Aunque no realice presentaciones a lo grande,
Sanyo siempre tiene presente un modelo muy interesante con el que sorprendernos. Tras el fantástico éxito cosechado por la familia de videocámara
Xacti, el fabricante actualizó su gama de bolsillo con la PD1 (
PD2 en USA), un modelo de aspecto rompedor que se caracteriza por su grabación en 1080p y su versatilidad a la hora de usarla como cámara de 10 megapíxeles o videocámara, ambos modos evidentemente con zoom óptico de 3 aumentos.

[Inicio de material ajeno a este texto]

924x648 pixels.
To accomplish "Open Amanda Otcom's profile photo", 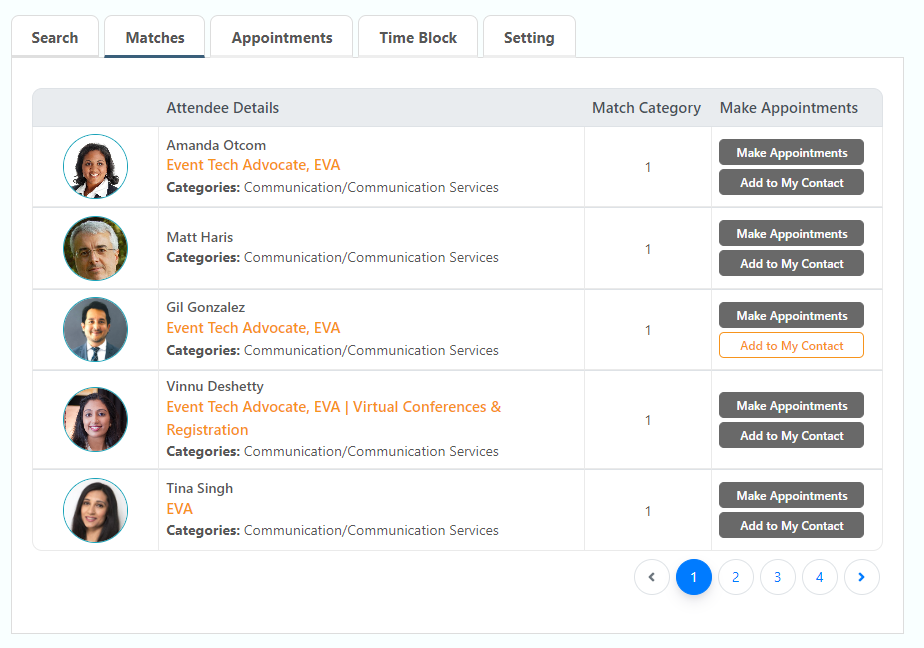I will [95, 166].
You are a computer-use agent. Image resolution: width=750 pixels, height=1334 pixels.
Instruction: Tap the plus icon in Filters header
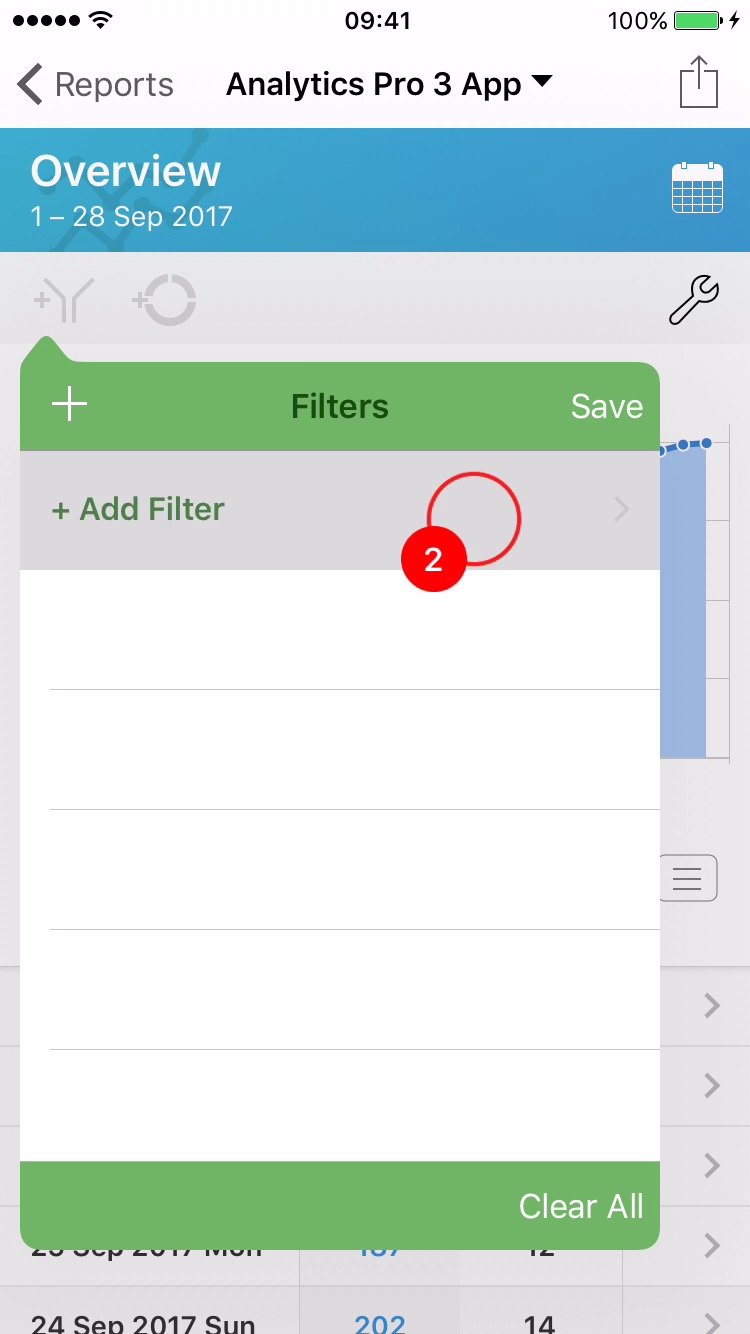click(x=70, y=406)
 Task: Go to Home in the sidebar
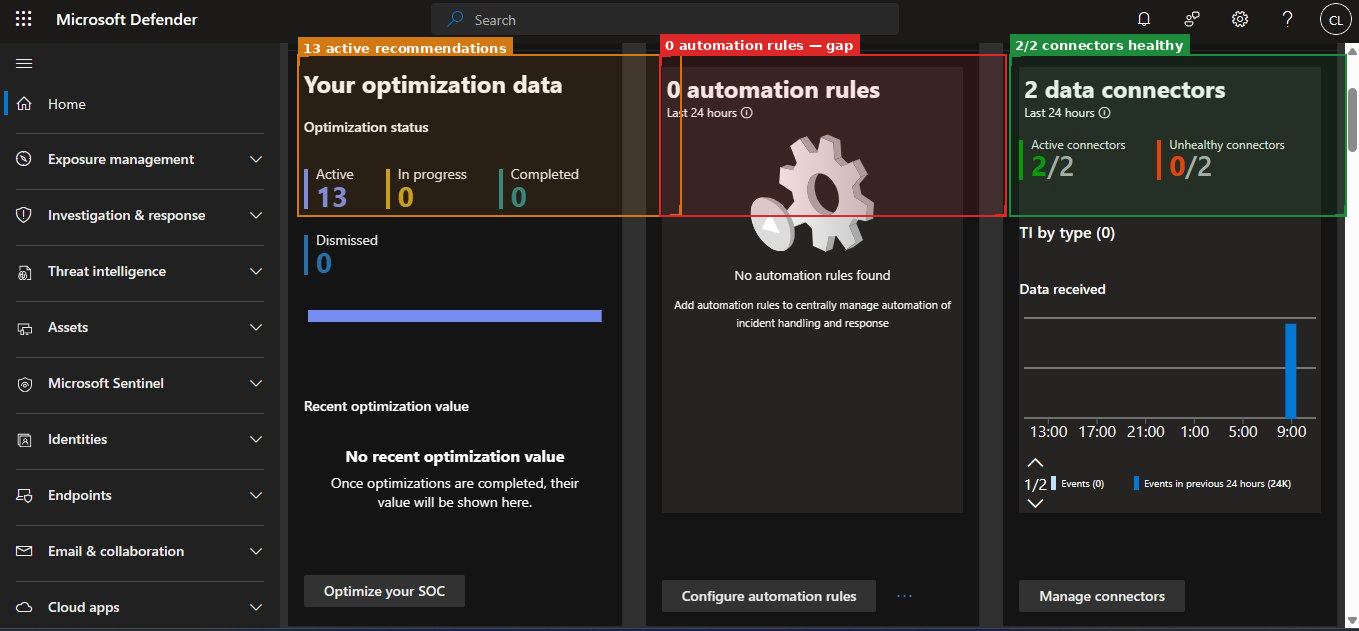click(67, 104)
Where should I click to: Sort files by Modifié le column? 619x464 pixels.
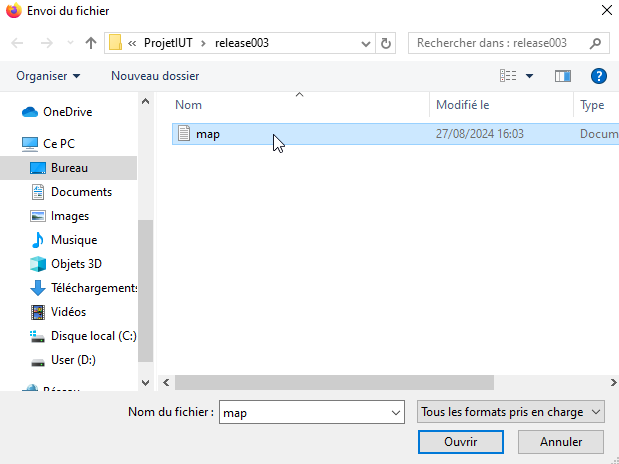coord(462,105)
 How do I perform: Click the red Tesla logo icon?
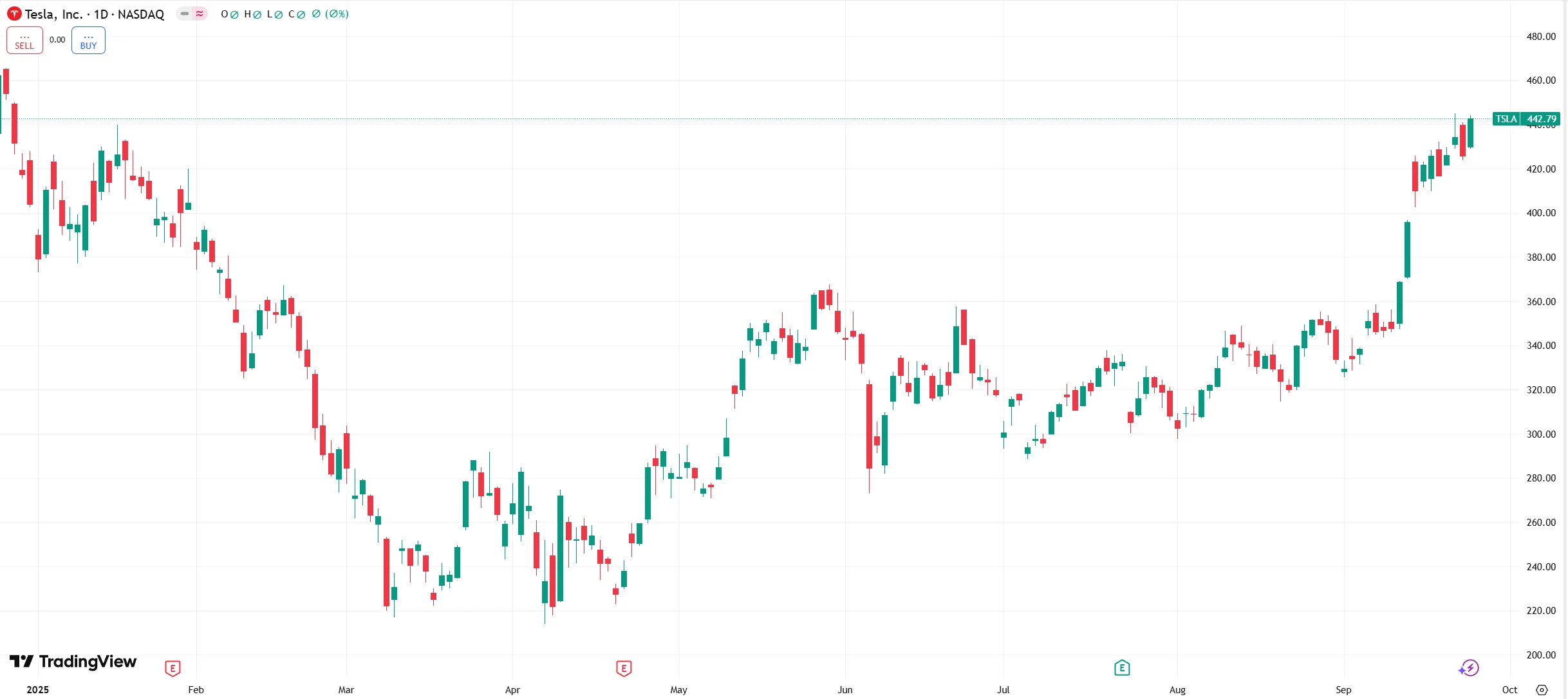tap(14, 14)
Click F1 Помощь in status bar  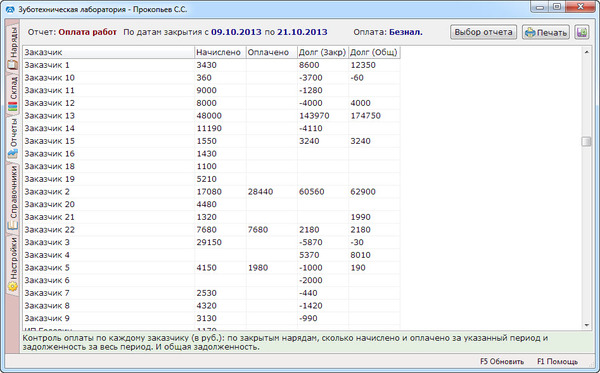(x=557, y=361)
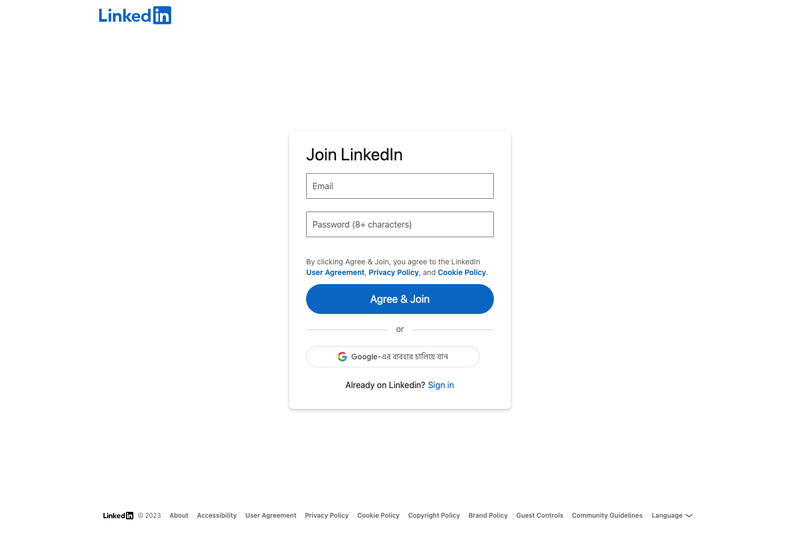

La cámara se siente muy ligera y manejable en la mano y, aunque su construcción se basa en su totalidad en plástico, no nos pareció demasiado frágil. La botonera ofrece un pequeño relieve que se nos antoja escaso, y al no estar retroiluminado podríamos encontrar dificultades a la hora de manejar la cámara en zonas de baja luminosidad. La pantalla no ofrece demasiada resolución, pero es suficiente para la previsualización del vídeo y las fotos. El puerto USB integrado es un acierto, de todas formas, debido a su situación y a la estructura de la cámara, resultará bastante difícil conectarla directamente al ordenador, por lo que necesitaremos un alargador, es decir, un cable, justo lo que se evitaba en un principio. En resumidas cuentas estamos ante una cámara muy interesante para aquellos que les guste llevarla en el bolsillo en momentos puntuales, y más aún teniendo en cuenta la resolución Full HD que ofrece y la cámara de 10 megapíxeles con flash.